With completion of the refurbishment at the old Victorian Pilot Lookout during the Summer of 2015, plus the redevelopment of the Harbour area by Bridgend County and Borough Council (BCBC) and the full support of Porthcawl Town Council, this part of the South Wales coast is well served by Lifesaving and Surf Rescue groups. With the Porthcawl RNLI Lifeboat Station situated just behind us and celebrating their 50th Anniversary in 2015, all coastal users and visitors to the beaches can feel more confident in terms of safety. Porthcawl NCI station it is hoped, will eventually provide daytime coastal surveillance seven days a week during Winter and Summer, with our team of fully trained and dedicated volunteers playing their part in the U.K.’s search and rescue (SAR) organisation.

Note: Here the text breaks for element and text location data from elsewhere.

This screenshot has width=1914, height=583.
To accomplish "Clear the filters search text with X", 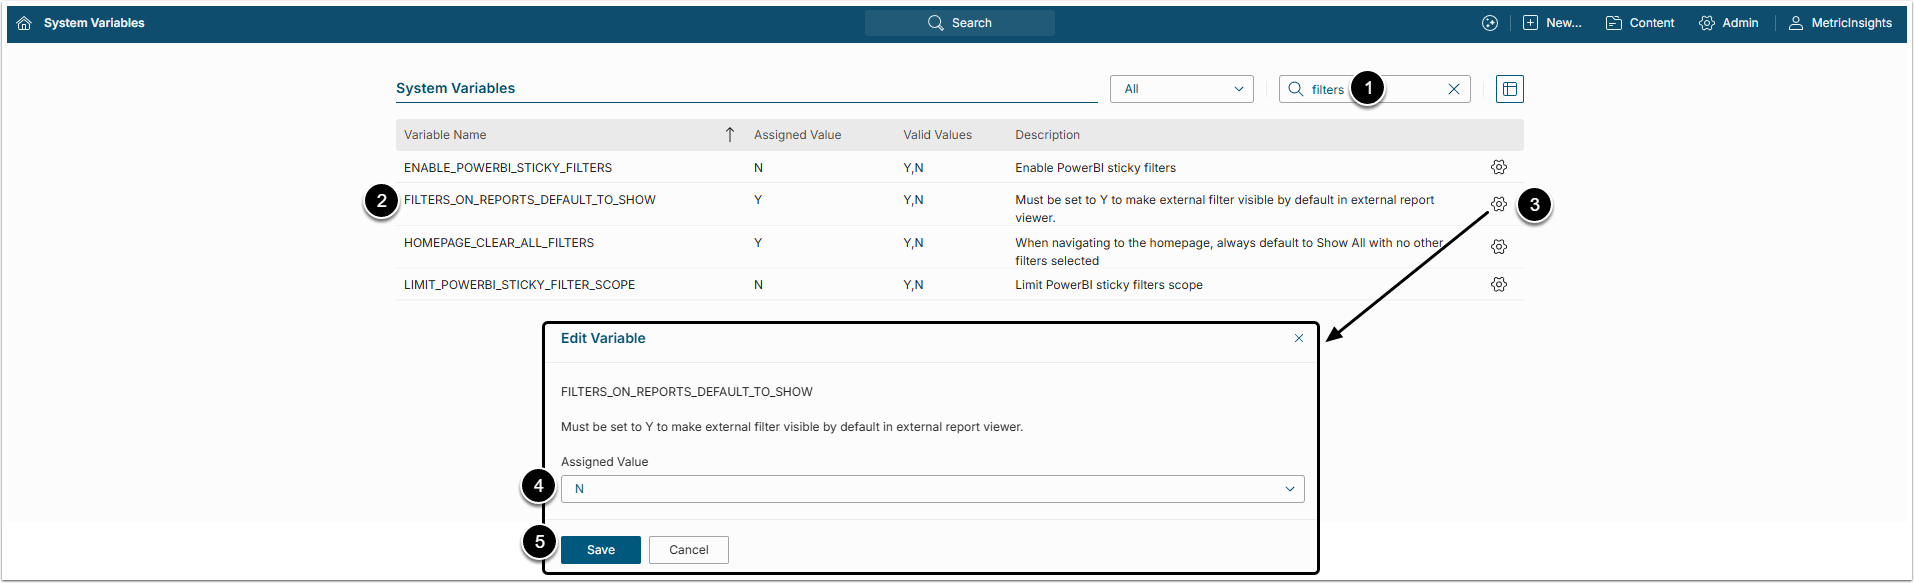I will pos(1453,89).
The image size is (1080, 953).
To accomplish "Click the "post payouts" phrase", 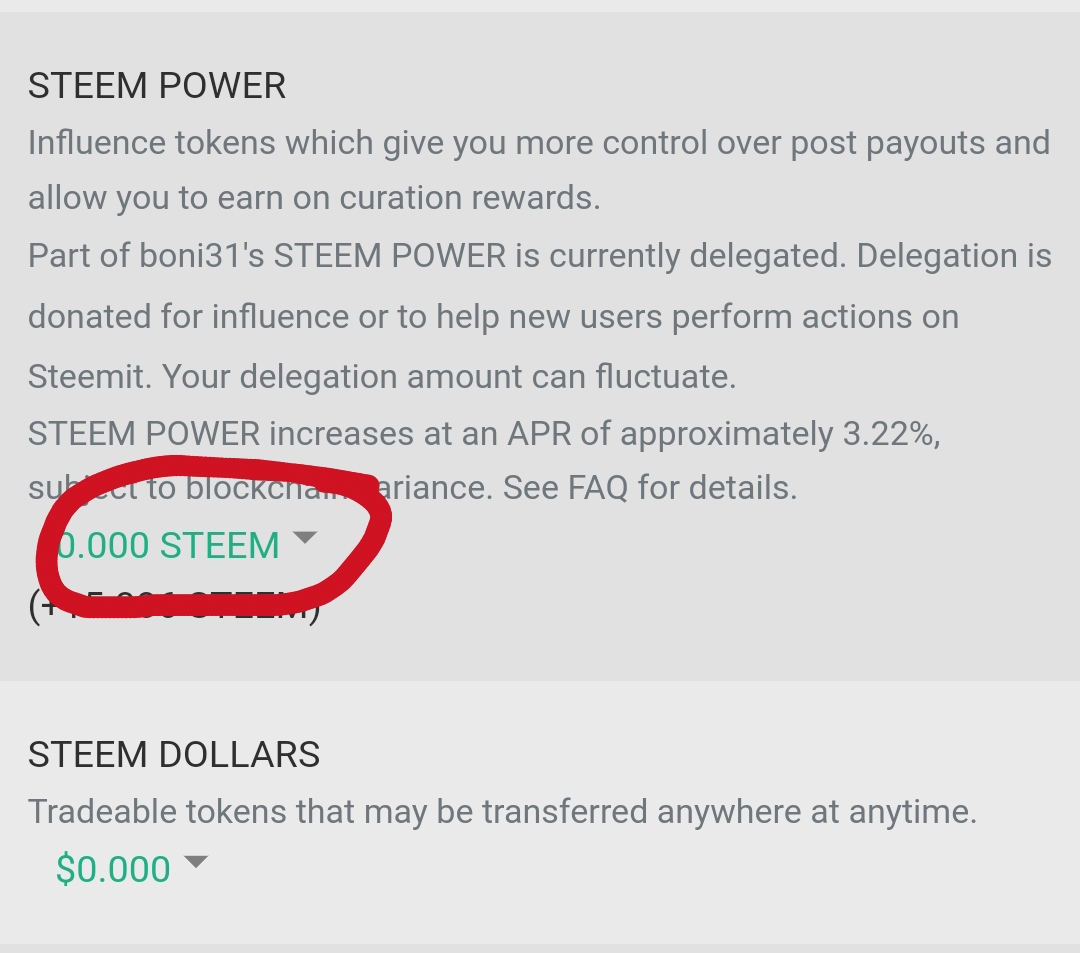I will click(890, 143).
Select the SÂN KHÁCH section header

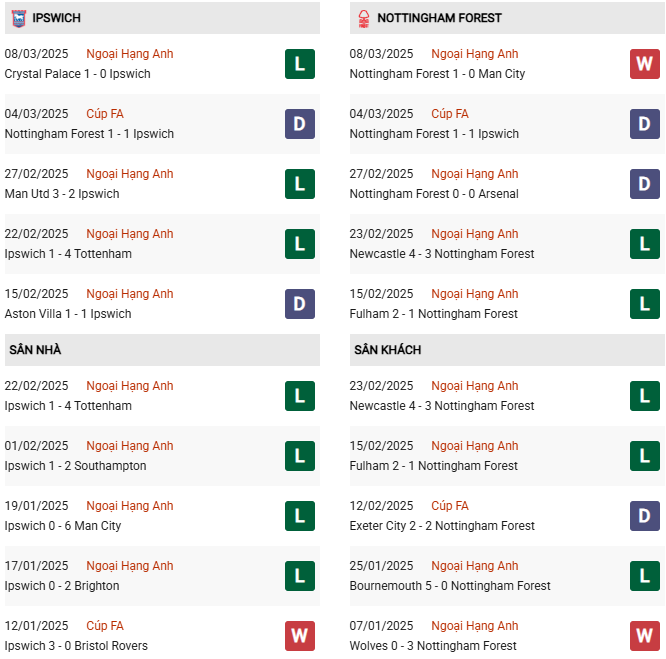tap(387, 350)
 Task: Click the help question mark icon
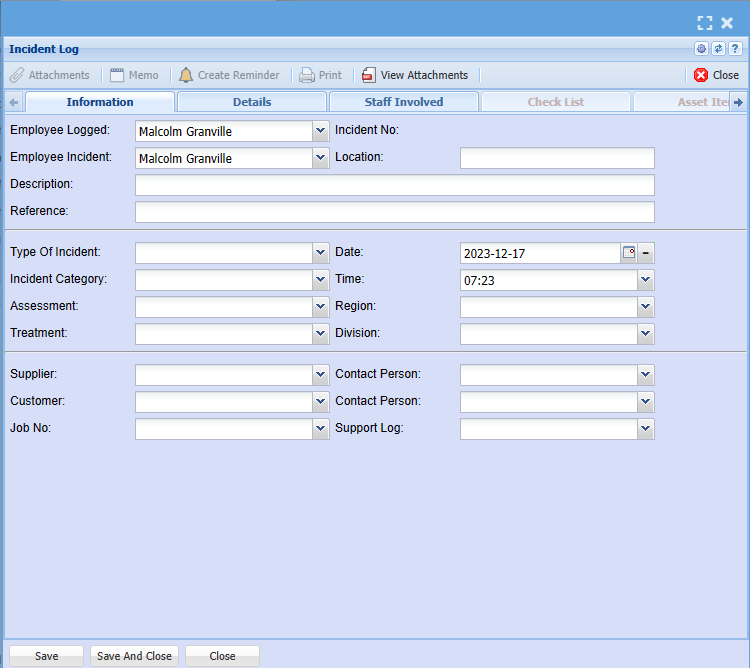pyautogui.click(x=734, y=49)
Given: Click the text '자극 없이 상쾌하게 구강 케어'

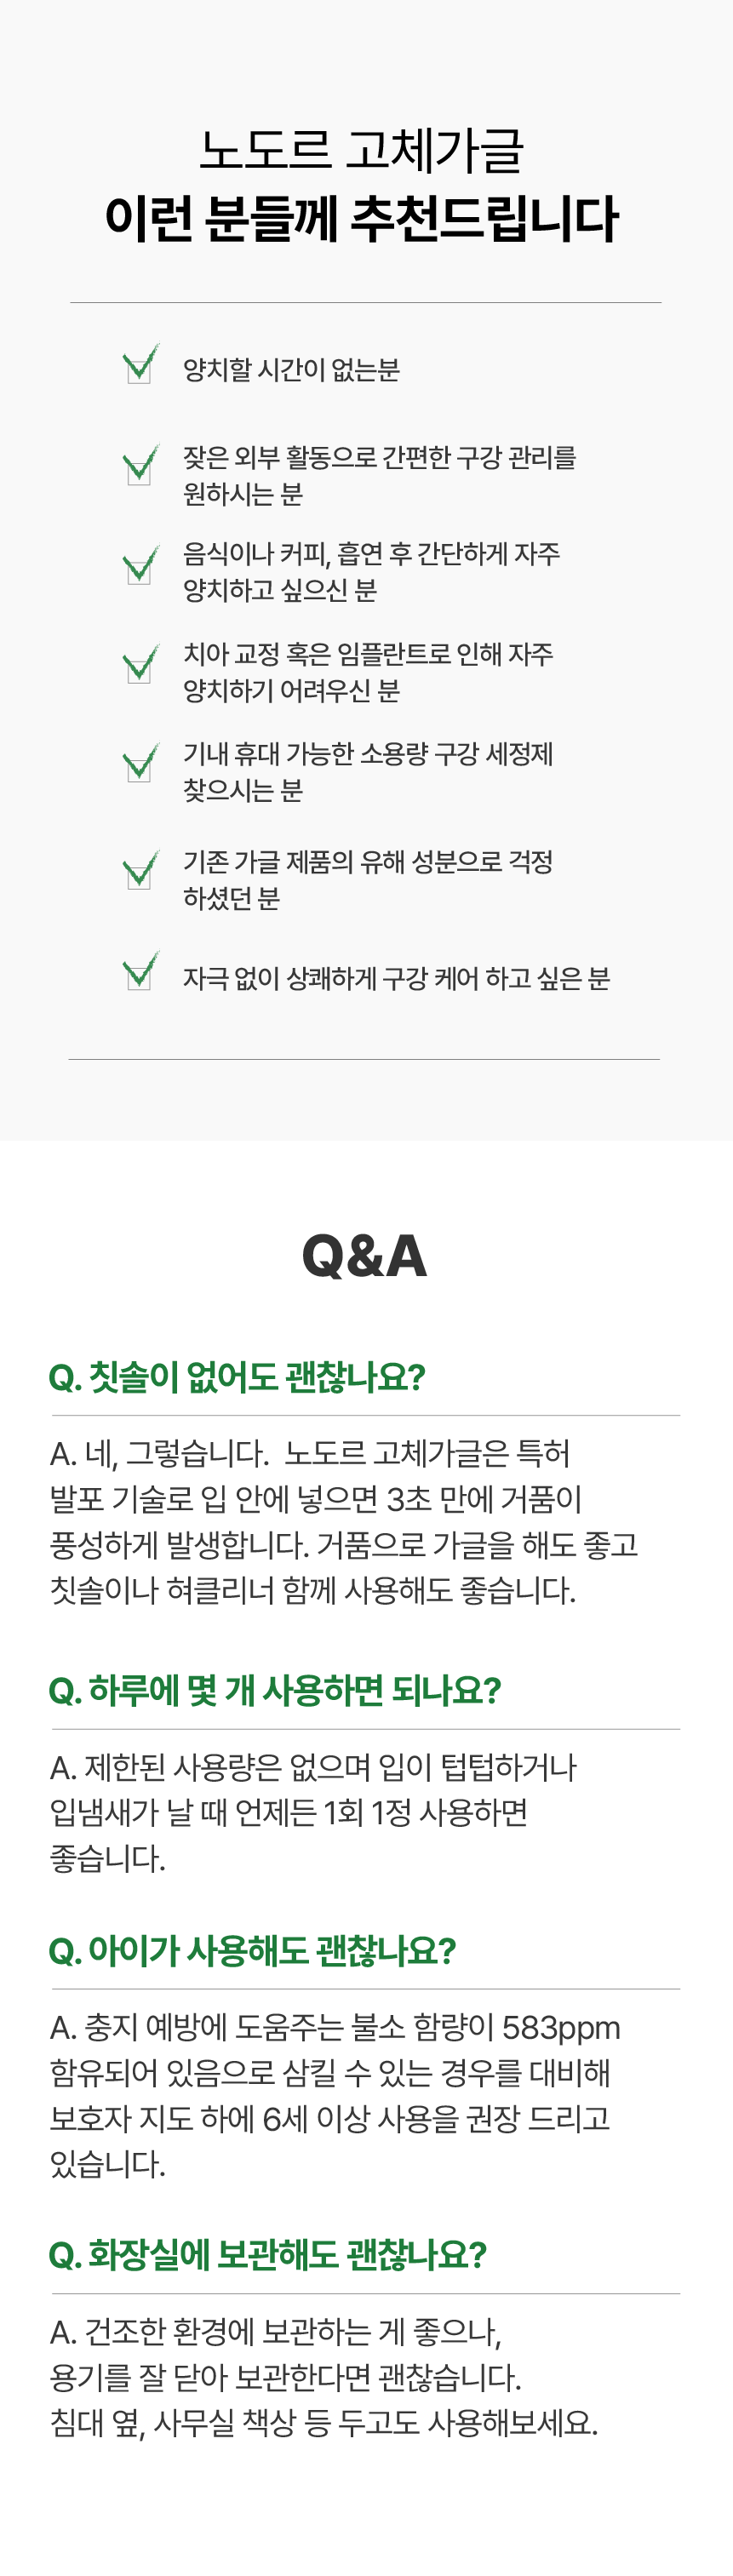Looking at the screenshot, I should pos(396,978).

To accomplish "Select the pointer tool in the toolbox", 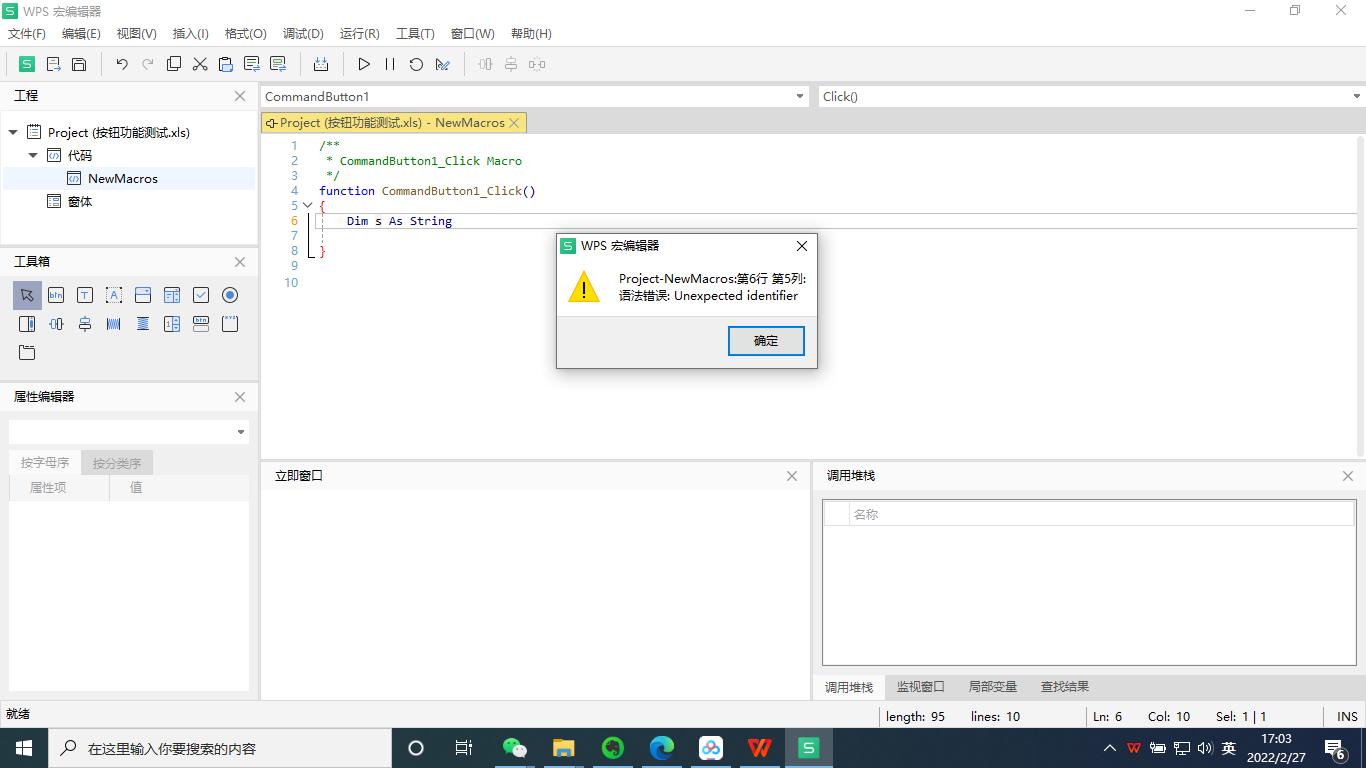I will pos(27,295).
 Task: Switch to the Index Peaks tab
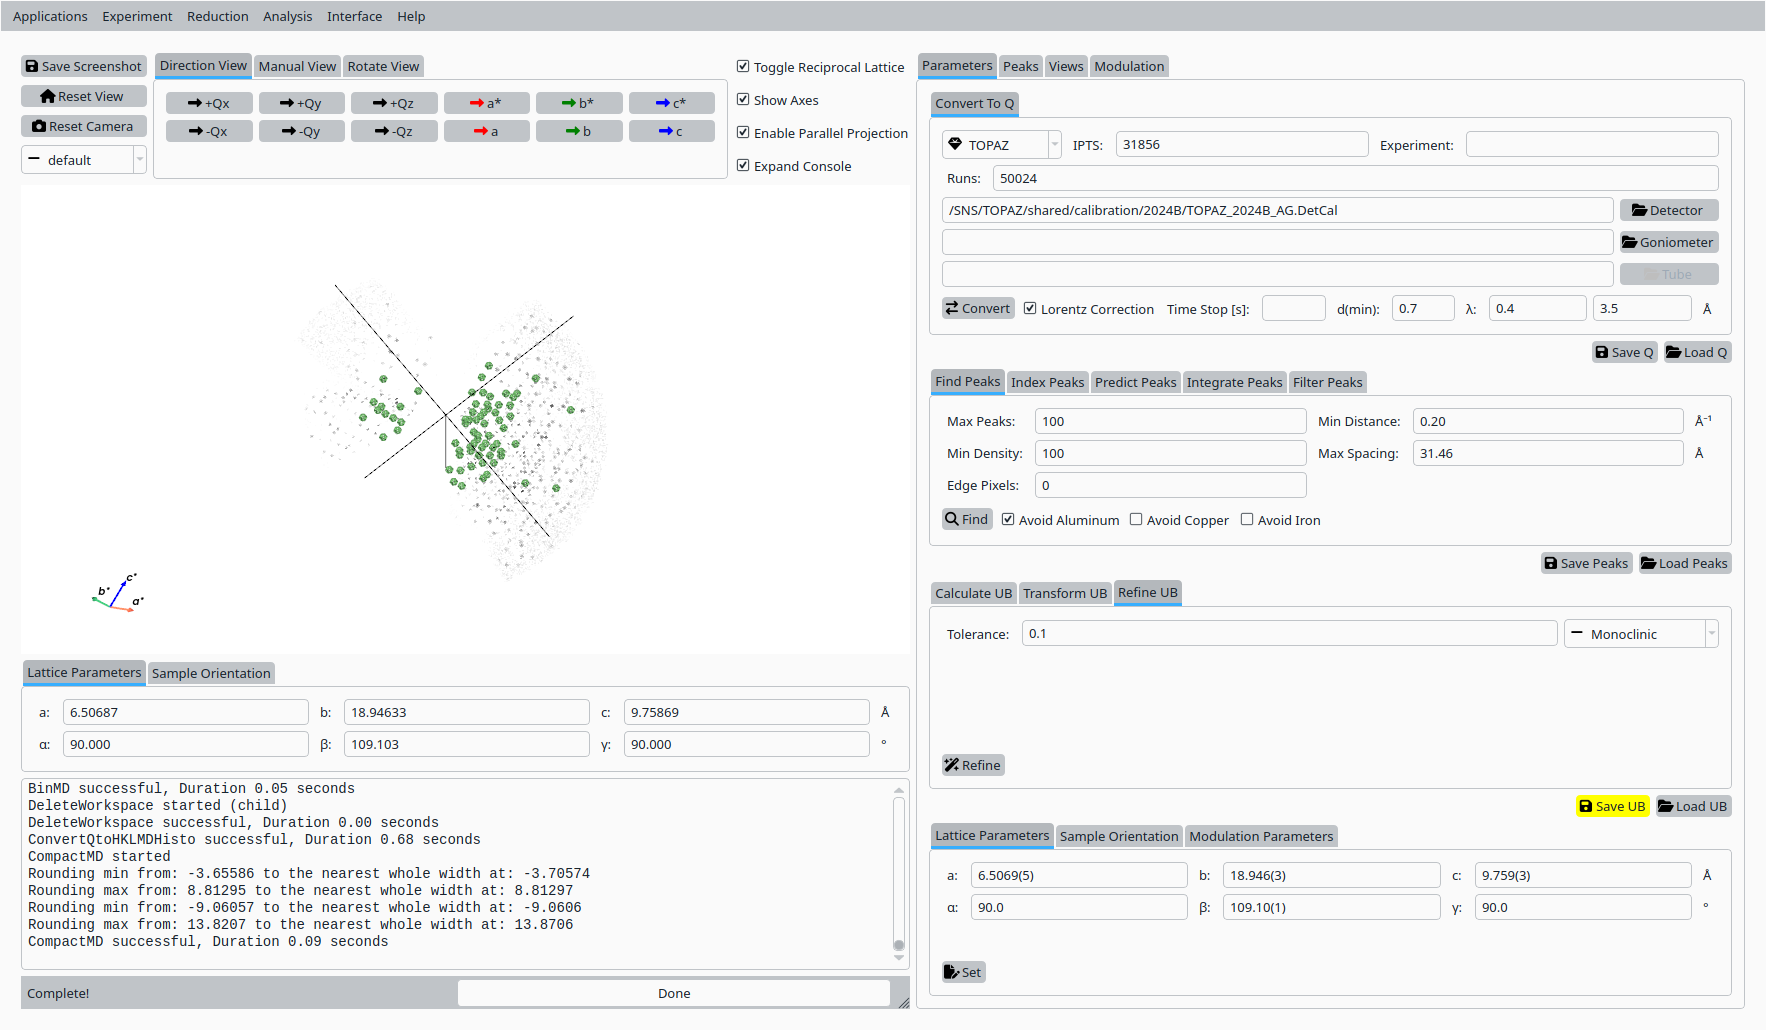tap(1047, 382)
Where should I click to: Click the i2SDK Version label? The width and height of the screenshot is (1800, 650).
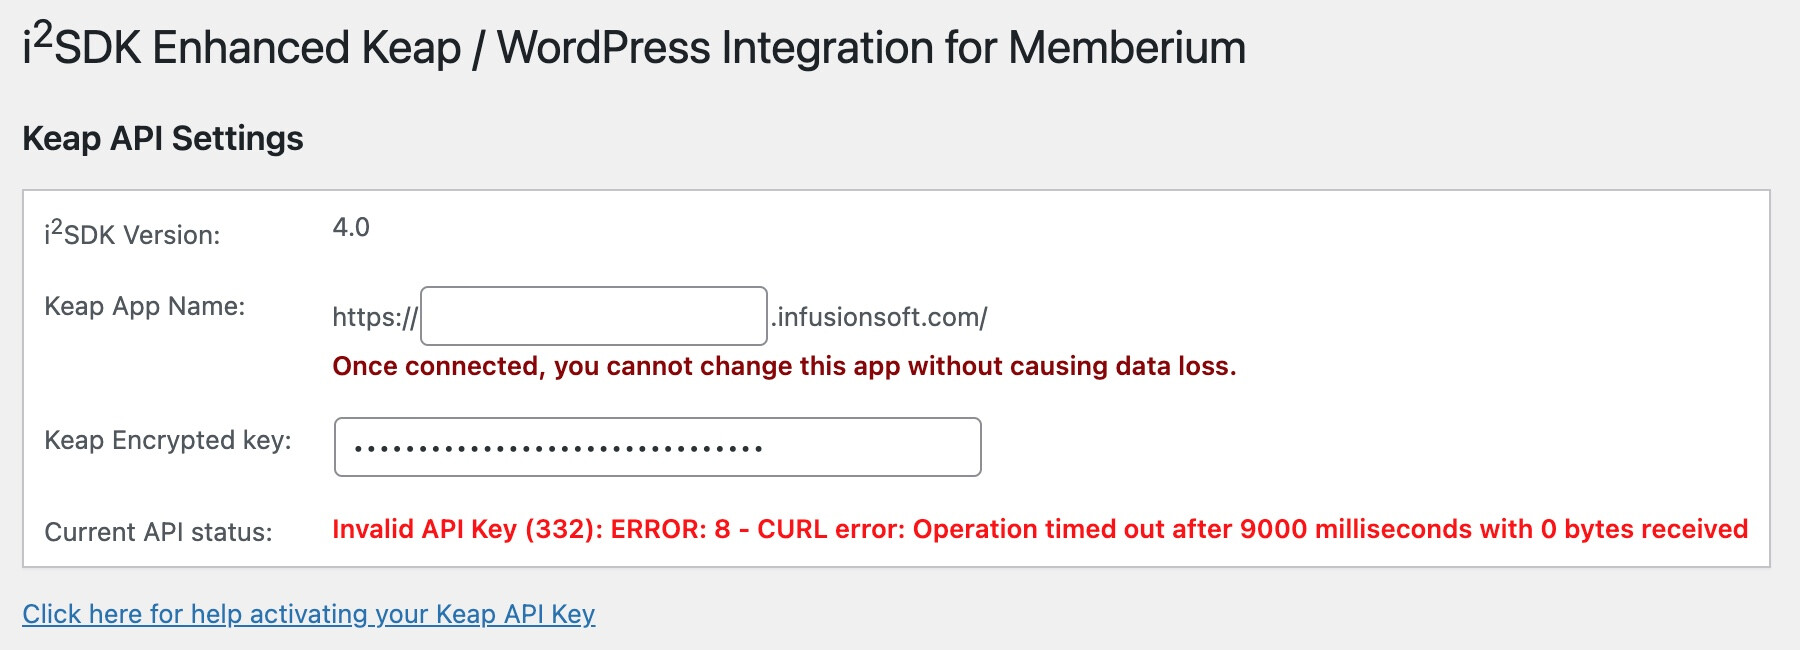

Our thanks and acknowledgements must go to the management and crew of RNLI Porthcawl in allowing us the use of their own facility for our meetings and training sessions.
The Bristol Channel has the second highest tidal range in the world - second only to the Bay of Fundy in Canada – where at Burncoat Head the range reaches nearly 16 metres (around 52 feet) – The tidal range in the Bristol Channel is in excess of 15 metres (around 49 feet). These figures can be much higher depending on weather conditions - especially temperature, air pressure and wind direction. The volume of water moving up and down the Bristol Channel during the tidal flows is huge and speeds in excess of 5 knots can be expected at times.